Problem details: Below are entries. Copy exactly the lines running from the line that holds "This screenshot has width=1568, height=703." to the line that holds "Screen dimensions: 1000x596", with both ends included.

Records:
____

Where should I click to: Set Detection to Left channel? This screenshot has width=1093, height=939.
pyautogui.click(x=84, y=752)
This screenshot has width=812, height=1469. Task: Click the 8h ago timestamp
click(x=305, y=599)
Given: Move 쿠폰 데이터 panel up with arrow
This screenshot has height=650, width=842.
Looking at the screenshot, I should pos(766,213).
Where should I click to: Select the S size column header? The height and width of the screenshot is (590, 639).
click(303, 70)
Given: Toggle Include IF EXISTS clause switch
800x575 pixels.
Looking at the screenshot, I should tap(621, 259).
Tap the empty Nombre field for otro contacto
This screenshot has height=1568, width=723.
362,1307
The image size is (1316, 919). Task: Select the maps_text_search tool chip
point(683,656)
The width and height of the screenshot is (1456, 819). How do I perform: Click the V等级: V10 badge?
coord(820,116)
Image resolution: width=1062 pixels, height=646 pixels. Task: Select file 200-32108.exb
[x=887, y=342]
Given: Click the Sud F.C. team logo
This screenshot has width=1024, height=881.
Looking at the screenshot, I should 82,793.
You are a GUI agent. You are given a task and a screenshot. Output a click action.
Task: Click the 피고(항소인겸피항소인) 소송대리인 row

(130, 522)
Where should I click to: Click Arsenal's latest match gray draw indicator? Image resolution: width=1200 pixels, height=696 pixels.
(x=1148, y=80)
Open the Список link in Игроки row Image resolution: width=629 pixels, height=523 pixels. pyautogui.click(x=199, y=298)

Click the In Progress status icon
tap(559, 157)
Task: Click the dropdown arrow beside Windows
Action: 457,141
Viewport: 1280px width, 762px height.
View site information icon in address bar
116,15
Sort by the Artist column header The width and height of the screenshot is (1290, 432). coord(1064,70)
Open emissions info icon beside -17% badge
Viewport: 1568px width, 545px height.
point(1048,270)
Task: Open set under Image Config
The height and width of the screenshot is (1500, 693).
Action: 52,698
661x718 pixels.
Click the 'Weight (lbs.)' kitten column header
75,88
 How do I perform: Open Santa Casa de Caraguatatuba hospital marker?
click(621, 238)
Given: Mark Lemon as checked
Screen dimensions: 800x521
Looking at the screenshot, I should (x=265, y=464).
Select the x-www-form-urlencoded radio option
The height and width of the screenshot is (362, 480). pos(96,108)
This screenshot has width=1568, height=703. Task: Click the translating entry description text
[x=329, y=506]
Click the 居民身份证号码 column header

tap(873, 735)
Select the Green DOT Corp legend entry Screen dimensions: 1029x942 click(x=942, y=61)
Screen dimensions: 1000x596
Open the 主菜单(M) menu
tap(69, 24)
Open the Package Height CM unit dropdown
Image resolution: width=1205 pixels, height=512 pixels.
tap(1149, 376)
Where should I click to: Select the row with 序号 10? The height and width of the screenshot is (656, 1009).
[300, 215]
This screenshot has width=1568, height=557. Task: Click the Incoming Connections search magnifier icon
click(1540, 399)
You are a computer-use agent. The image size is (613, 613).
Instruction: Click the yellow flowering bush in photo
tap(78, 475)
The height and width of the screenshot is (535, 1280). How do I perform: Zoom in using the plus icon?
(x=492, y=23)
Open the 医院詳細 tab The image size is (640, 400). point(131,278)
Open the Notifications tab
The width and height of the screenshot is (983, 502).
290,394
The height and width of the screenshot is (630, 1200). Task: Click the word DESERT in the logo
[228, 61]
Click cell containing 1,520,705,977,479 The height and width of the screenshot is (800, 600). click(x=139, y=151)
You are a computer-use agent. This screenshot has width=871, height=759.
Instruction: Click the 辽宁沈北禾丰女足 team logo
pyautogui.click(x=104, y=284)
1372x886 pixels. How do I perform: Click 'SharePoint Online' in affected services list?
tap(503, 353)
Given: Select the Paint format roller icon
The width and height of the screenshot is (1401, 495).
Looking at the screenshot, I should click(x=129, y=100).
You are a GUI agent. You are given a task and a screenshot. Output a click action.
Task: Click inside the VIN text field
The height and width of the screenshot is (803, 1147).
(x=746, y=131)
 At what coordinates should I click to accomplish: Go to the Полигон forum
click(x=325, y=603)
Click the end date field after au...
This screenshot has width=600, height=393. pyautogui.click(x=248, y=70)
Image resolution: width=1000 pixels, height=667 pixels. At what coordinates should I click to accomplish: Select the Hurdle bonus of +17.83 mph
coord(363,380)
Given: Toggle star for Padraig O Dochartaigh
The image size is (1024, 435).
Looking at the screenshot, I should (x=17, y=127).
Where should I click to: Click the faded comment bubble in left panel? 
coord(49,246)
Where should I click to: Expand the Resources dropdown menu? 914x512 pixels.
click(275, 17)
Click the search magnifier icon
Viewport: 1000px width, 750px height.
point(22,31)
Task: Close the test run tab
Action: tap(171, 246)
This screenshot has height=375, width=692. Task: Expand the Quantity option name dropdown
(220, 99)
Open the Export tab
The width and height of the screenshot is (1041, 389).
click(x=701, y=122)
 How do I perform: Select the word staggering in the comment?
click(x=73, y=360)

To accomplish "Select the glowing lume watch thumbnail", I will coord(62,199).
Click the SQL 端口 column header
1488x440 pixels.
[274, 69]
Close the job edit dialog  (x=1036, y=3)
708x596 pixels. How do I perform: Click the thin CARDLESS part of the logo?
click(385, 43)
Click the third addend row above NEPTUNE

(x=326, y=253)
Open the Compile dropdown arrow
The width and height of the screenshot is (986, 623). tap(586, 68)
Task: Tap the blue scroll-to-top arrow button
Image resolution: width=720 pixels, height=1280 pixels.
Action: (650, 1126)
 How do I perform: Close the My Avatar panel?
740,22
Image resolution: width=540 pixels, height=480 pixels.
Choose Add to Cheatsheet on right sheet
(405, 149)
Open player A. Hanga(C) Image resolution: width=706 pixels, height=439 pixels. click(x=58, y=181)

____

Exercise response:
This screenshot has width=1568, height=703. Task: Click the translating entry description text
[x=329, y=506]
Click the 居民身份证号码 column header

tap(873, 735)
Select the Green DOT Corp legend entry Screen dimensions: 1029x942 click(x=942, y=61)
Screen dimensions: 1000x596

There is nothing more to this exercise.